Flucloxacillin is a trap answer placed because students associate "positive" with the antibiotic, not with Gram stain result.
Extra AMC Facts on Gonorrhoea Treatment
- Current Australian standard: ceftriaxone 500mg IM single dose (500mg not 250mg - updated due to resistance)
- Add azithromycin 1g oral if chlamydia co-infection not excluded
- Resistance has made ciprofloxacin and penicillin no longer appropriate empirically in Australia
Q4 - RA patient on tocilizumab + other drugs, develops GI perforation
Correct Answer: Tocilizumab
Your notes say "steroids are more specific for perforation" - let me clarify this precisely
This is a common confusion point. Here is the exact breakdown:
| Drug | Primary GI risk | Mechanism |
|---|
| Tocilizumab | Lower GI perforation (diverticular) | Blocks IL-6 receptor → impairs intestinal wall integrity + masks warning inflammation |
| Corticosteroids | Peptic ulceration → can lead to perforation | Inhibit prostaglandins, reduce mucus, impair mucosal healing - upper GI predominant |
| NSAIDs | Peptic ulcer disease, upper GI bleeding | COX-1 inhibition → reduced prostaglandin-mediated mucosal protection - mainly ulcers not perforation |
| Methotrexate | Mucositis, hepatotoxicity | Not GI perforation |
The Key Distinction the AMC Tests
- NSAIDs and steroids cause ulcers - which can secondarily perforate
- Tocilizumab causes direct lower GI perforation (especially diverticular) - this is in the black-box warning
- The mechanism is unique: IL-6 blockade impairs gut wall integrity AND simultaneously suppresses the inflammatory signals that would otherwise warn you (pain, fever) that something is going wrong
- This means perforation can be clinically silent until it is severe in patients on tocilizumab
Why Tocilizumab is the Best Answer
The question specifically asks which medication is "most strongly associated" with GI perforation as a complication.
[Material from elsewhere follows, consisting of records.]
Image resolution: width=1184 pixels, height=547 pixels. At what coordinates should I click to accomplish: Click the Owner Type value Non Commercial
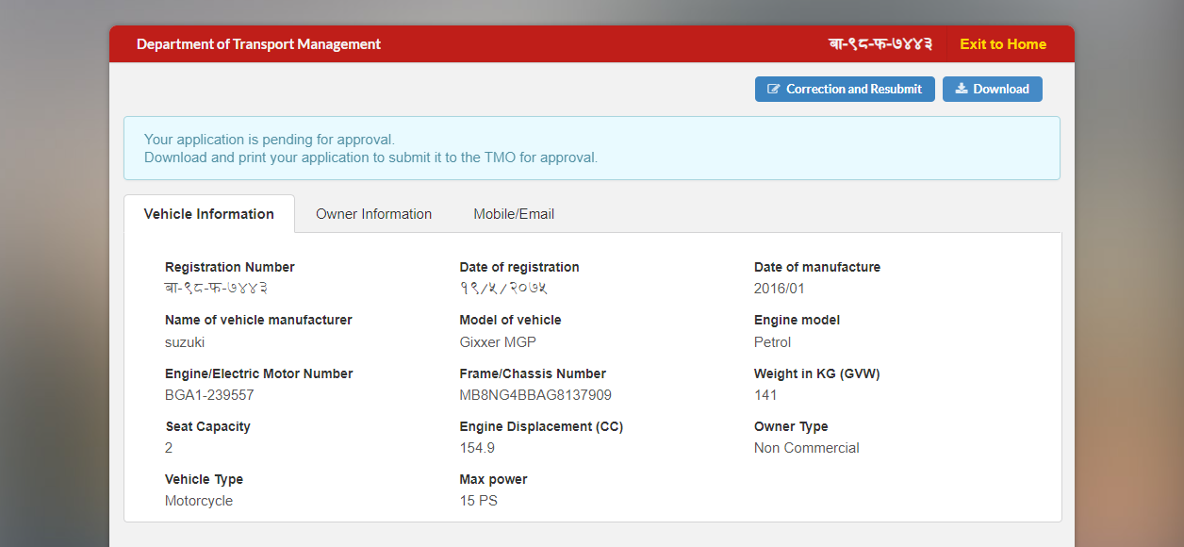point(807,447)
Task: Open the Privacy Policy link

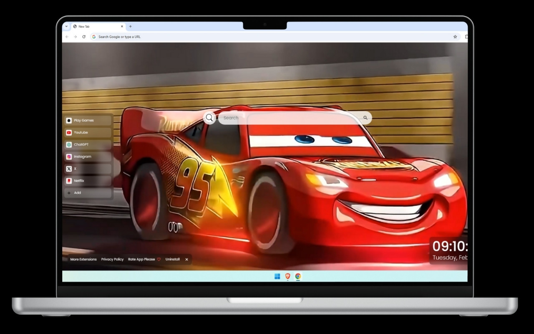Action: pyautogui.click(x=112, y=259)
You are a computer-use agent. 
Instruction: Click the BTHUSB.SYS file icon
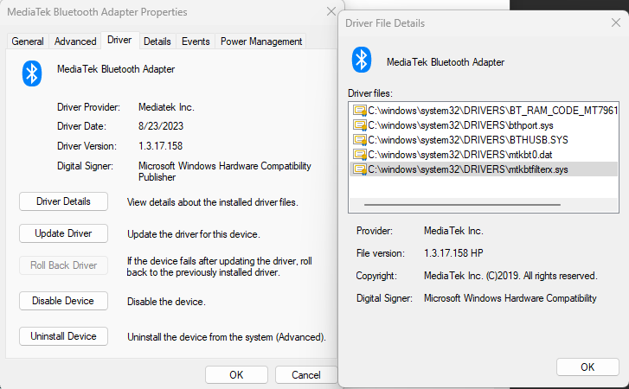coord(359,140)
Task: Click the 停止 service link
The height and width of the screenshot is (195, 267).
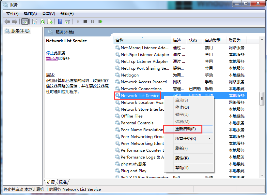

The answer is tocilizumab because:
- It is a labelled/black-box adverse effect specific to this drug class
- The mechanism (IL-6 inhibition) directly damages intestinal mucosa
- Studies comparing RA biologics show tocilizumab has the highest rate of GI perforation compared to TNF inhibitors, abatacept, and others
- Steroids and NSAIDs cause ulcers primarily - perforation is a downstream consequence, not the primary association
"Gastrointestinal perforation has been reported in patients receiving tocilizumab for rheumatoid arthritis." - Katzung's Basic & Clinical Pharmacology, 16th Ed.
AMC Exam Tip
When an RA patient on tocilizumab presents with acute abdomen, perforation must be your first thought - and the diagnosis may be delayed because the drug suppresses the usual inflammatory markers (CRP, fever, peritoneal signs may be blunted due to IL-6 blockade).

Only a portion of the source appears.